The recent CNN.com article
Religious belief is human nature huge new study claims begins, "Religion comes naturally, even instinctively, to human beings, a massive new study of cultures all around the world suggests."
This is no surprise if we consider our distant ancestors. Cavemen who failed to see tigers in the bushes often died too early to pass on their genes. Those who saw tigers
even when they weren't there may have been stressed-out, but they survived and procreated just fine.
Evolution must therefore favor those who perceive patterns, whether they really exist or not. (If you have any doubts of this, look up at the clouds and see the duckies.) Perceiving patterns leads to perceiving meaning and purpose, where they exist and where they don't. Hence, the natural and instinctive "religion" that CNN reports.

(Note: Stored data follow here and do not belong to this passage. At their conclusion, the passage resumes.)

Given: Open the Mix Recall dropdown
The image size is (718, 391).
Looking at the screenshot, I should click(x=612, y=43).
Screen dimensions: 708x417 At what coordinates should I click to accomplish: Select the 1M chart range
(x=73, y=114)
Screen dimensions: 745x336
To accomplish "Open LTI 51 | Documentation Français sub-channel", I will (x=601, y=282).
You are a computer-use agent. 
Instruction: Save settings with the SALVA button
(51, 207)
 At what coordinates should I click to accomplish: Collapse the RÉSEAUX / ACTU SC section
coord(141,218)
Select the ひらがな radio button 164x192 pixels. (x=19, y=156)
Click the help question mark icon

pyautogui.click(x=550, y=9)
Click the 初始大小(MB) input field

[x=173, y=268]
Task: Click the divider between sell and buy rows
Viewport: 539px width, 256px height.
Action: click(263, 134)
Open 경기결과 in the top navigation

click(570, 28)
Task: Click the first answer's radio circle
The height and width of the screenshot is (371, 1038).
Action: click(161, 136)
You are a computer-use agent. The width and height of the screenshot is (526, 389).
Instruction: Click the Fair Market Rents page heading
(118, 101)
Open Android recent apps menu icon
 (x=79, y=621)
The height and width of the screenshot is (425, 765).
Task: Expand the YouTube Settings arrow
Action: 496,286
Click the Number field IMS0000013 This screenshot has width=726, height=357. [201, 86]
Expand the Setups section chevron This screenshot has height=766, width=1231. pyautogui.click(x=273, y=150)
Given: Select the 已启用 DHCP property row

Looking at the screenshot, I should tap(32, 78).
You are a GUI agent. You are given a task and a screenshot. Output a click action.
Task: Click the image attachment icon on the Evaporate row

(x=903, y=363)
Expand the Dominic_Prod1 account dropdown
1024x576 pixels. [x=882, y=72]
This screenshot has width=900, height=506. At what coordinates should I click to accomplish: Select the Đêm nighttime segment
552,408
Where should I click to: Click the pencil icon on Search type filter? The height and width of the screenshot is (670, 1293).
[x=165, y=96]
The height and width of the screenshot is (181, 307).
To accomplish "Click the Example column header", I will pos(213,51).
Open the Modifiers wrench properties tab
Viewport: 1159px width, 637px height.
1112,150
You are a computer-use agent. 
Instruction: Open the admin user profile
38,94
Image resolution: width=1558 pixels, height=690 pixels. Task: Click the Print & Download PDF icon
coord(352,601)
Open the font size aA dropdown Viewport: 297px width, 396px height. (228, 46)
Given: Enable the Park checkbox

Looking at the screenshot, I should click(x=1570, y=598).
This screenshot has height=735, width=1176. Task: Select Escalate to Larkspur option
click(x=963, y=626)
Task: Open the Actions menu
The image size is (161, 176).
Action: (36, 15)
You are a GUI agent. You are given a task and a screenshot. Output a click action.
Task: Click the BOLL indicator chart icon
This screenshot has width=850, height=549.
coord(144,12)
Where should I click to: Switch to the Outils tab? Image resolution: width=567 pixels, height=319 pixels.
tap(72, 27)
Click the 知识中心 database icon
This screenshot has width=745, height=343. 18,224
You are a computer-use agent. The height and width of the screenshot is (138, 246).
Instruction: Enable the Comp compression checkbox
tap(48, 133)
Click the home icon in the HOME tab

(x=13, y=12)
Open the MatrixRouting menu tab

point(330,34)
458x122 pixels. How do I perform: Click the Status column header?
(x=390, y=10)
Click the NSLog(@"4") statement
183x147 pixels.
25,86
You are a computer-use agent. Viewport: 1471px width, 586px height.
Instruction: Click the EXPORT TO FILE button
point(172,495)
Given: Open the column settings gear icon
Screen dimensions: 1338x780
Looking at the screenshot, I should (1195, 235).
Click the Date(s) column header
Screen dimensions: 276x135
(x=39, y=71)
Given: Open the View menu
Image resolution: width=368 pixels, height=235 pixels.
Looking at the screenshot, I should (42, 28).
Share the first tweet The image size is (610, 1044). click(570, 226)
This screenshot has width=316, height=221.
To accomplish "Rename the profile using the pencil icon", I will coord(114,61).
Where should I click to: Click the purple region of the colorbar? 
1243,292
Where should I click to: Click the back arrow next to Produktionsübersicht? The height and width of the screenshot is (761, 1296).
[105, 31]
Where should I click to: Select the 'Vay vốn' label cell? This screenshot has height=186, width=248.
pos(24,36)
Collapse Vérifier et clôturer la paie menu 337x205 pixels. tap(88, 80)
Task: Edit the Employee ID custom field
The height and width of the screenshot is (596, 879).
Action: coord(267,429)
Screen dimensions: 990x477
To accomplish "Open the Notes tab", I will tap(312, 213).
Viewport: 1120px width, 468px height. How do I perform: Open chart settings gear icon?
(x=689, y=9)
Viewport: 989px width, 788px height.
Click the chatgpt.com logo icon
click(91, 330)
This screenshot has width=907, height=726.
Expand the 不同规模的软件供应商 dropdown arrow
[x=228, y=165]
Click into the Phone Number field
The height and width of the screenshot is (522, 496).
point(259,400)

Buddhists -- not to mention Existentialists -- would say that originally there's no meaning or purpose. If we want them, then we make them ourselves. This view can be learned and practiced, but it doesn't come instinctively to us from the get-go.
There's evidence all around that religious belief is inherent. Consider the
May 21 doomsday scare. Ordinary-appearing people devoted their lives to a belief in end-times prophesy, based on the flimsiest of evidence.
Or watch
Sister Wives on the TLC cable channel. Perfectly functional people, risking arrest by following a
polygamous belief-system. God bless 'em, it's horrific that the government harasses them... but how can these otherwise intelligent people follow a religion that defies simple arithmetic? (If men have multiple wives, but no women have multiple husbands, it simply doesn't add up.)
The majority of us follow religions that are obviously silly; this is solid evidence that we're hard-wired to believe. Yet it's possible to live and learn. As I go through life, I find less and less interest in holding beliefs, and more and more in questioning, watching, wondering.
Often I've encountered people proclaiming beliefs unsupported by logic or evidence. Many seem to embrace a belief purely because it's old, or popular, or written in a dusty book, or asserted by charismatic people in fancy costumes. I ask the faithful why they choose to hold their beliefs, and have repeatedly heard responses like, "You've got to believe in
something. You can't live without belief."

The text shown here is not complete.